O prefeito de Cruzeiro do Sul, João Barbosa de Souza, disse que o dinheiro foi usado para saldar uma dívida da prefeitura com postos de gasolina da Cameli.
Segundo o Tribunal de Contas, os débitos em combustível nunca foram comprovados. Foi um dos motivos do pedido de impeachment do governador na Assembléia.
Contrabando com grife
O piloto Mauro Olivier de Castro teve seu pedido de visto negado pelos Estados Unidos em 1995 por causa de seu envolvimento com o narcotráfico.
Mas, em julho desse mesmo ano, Castro desceu em Miami numa comitiva de Cameli.
Castro -que fora preso no apartamento de um dos principais homens do cartel de Cali no Brasil, o traficante Antônio Mota Graça, segundo a PF- entrou nos EUA e assinou os documentos de compra de um 727-200 para a Marmud Cameli, empresa da família do governador.
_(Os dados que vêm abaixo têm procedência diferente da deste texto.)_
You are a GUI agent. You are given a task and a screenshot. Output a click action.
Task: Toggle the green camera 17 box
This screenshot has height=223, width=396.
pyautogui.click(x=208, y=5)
O avião com 170 lugares vale R$ 7 milhões, segundo a Receita Federal. Seria a primeira das dez aeronaves que o governador planejava comprar.
Seria porque no dia 6 de agosto de 1995 o Boeing foi apreendido pela Receita no aeroporto de Cumbica com 110 caixas com equipamentos eletrônicos e peças para avião sem nota fiscal.
Pior: a empresa que comprara o avião, a Tropical Airlines Company, era fantasma. O avião foi apreendido.
Foi um caso inédito de "contrabando com grife", segundo a senadora Marina Silva (PT-AC). O avião voou de Miami para Manaus e de lá para São Paulo com o logotipo da Marmud Cameli na fuselagem e a muamba dentro.
Outro lado
A Folha procurou na tarde de sexta-feira o governador Orleir Cameli (AC) e foi informada de que ele estava em Brasília.